- **Exercise passage**
Current guidelines recommend measurement of both BMI and waist circumference (WC) in individuals with BMI between 25.0 and 34.9 kg/m(2). We investigated the relative contributions of BMI and WC toward identifying risk of adverse vascular events in a community-based sample.
We evaluated Framingham Study participants (n = 4,195 person-examinations, 53% women) using pooled logistic regression to assess the incremental prognostic utility of WC in predicting risk of a first cardiovascular disease (CVD) event in the three BMI categories (normal, <25 kg/m(2); overweight, 25 to <30 kg/m(2); obese, > or =30 kg/m(2)) and to assess the incremental prognostic utility of BMI and WC separately for predicting risk of a first cardiovascular event.
On follow-up (16 years), 430 participants (158 women) had experienced a first CVD event. In overweight women, but not in overweight men, larger WC was found to be an independent predictor of CVD incidence, longitudinally (in women, multivariable-adjusted odds ratio (OR) per s.d. increment in WC 1.86, 95% confidence interval (CI) = 1.03-3.36, P = 0.04; in men adjusted OR per s.d. increment in WC 0.91, 95% CI 0.60-1.38, P = 0.66). In obese individuals and in those with normal BMI, WC was not associated independently with incident CVD. When BMI and WC were analyzed separately for predicting risk of a first cardiovascular event, the c statistics associated with the multivariable CVD models incorporating BMI vs. WC were nearly identical in men and women.
Knowledge of WC aids identification of vascular risk among overweight women. Among normal weight or obese women and men (regardless of BMI category) WC did not appear to substantially add to prediction of risk of vascular events.

- **Material supplied**
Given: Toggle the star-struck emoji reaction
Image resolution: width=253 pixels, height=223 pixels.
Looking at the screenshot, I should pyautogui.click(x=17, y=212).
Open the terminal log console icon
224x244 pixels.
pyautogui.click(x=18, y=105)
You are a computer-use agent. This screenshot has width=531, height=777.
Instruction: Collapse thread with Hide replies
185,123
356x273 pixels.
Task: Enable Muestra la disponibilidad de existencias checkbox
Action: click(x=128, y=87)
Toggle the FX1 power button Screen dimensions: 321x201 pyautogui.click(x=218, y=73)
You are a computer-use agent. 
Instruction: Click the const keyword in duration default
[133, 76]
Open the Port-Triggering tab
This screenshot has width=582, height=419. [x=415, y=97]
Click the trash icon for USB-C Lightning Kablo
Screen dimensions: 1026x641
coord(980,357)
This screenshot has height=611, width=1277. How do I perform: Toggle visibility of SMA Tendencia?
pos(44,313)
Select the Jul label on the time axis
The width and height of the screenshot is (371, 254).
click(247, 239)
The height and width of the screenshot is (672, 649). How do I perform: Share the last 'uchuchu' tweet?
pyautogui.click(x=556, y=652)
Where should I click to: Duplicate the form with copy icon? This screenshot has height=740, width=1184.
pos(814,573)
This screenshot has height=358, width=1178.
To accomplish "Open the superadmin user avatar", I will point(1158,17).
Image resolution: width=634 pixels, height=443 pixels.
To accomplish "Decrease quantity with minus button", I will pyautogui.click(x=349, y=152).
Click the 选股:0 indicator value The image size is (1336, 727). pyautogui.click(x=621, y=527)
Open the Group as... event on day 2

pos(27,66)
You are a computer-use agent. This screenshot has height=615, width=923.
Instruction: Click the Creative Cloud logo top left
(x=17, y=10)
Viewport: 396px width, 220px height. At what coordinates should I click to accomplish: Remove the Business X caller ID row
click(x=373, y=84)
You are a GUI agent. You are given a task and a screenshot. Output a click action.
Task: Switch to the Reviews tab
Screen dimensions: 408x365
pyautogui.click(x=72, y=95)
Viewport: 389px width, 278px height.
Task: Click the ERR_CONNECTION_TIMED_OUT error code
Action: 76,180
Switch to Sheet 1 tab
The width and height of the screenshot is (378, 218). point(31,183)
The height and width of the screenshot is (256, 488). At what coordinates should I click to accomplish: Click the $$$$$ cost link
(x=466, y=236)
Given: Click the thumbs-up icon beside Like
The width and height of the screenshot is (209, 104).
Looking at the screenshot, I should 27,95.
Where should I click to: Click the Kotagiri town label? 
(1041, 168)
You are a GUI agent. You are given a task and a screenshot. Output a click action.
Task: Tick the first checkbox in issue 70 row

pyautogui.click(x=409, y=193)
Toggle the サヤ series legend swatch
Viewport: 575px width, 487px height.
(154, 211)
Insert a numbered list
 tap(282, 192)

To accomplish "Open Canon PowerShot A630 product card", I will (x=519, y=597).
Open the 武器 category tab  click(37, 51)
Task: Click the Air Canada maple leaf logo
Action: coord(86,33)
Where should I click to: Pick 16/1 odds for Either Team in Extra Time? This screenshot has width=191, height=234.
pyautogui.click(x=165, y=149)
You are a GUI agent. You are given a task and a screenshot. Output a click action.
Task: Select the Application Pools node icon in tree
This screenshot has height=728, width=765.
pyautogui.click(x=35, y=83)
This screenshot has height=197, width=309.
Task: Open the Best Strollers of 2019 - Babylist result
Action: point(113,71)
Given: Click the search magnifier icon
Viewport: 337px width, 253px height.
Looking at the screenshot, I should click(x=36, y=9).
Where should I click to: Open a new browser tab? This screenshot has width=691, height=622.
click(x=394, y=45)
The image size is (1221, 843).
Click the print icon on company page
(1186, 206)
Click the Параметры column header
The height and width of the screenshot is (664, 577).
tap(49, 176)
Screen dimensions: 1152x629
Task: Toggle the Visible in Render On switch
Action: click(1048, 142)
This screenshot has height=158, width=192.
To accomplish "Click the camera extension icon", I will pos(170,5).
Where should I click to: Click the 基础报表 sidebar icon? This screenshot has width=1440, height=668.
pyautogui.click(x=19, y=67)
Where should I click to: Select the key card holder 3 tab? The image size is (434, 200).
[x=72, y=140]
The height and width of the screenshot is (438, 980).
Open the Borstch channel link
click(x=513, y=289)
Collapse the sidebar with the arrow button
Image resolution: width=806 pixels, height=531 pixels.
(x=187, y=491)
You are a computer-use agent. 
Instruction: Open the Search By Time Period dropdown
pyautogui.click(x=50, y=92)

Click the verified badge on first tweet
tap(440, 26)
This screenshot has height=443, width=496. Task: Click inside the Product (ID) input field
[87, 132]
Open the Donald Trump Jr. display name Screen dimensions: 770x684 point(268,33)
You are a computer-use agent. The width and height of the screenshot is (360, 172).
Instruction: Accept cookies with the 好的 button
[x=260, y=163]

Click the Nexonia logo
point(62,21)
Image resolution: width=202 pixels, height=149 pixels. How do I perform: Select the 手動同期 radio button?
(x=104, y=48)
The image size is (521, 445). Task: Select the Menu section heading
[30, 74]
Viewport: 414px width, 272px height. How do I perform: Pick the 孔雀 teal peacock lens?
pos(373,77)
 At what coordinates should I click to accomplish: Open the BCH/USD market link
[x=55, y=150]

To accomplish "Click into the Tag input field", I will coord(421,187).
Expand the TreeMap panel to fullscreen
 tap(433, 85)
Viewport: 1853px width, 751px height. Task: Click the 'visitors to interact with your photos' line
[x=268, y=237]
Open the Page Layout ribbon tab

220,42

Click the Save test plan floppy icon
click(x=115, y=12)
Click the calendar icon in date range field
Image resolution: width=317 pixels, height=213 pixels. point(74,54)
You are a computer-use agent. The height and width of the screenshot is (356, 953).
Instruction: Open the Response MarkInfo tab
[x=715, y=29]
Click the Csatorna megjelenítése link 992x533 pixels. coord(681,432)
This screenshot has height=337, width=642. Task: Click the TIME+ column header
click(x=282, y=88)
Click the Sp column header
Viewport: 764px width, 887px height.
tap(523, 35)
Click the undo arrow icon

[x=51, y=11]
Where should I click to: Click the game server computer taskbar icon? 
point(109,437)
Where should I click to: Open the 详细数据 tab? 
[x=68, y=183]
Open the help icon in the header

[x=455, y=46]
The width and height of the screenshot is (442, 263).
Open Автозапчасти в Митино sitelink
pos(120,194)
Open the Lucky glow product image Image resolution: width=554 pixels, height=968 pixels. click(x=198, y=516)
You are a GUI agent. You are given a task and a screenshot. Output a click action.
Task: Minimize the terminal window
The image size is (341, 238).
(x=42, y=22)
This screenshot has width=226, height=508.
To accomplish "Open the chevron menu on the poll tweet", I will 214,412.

- **Your tasks**
• a. List the BMI categories the abstract names, each with the range it gives.
• b. Answer these from the abstract:
(i) How many person-examinations were evaluated?
(ii) How long was the follow-up?
(iii) How many women had a first CVD event?
• c. Write out the abstract again, starting with "We evaluated Framingham" and going on through "first cardiovascular event.", and swap "pooled logistic regression" for "Cox proportional hazards regression".
The material here is separate from the abstract.

- **Exercise results**
• a. Normal, <25 kg/m(2); overweight, 25 to <30 kg/m(2); obese, > or =30 kg/m(2)

• b.
(i) 4,195
(ii) 16 years
(iii) 158

• c.
We evaluated Framingham Study participants (n = 4,195 person-examinations, 53% women) using Cox proportional hazards regression to assess the incremental prognostic utility of WC in predicting risk of a first cardiovascular disease (CVD) event in the three BMI categories (normal, <25 kg/m(2); overweight, 25 to <30 kg/m(2); obese, > or =30 kg/m(2)) and to assess the incremental prognostic utility of BMI and WC separately for predicting risk of a first cardiovascular event.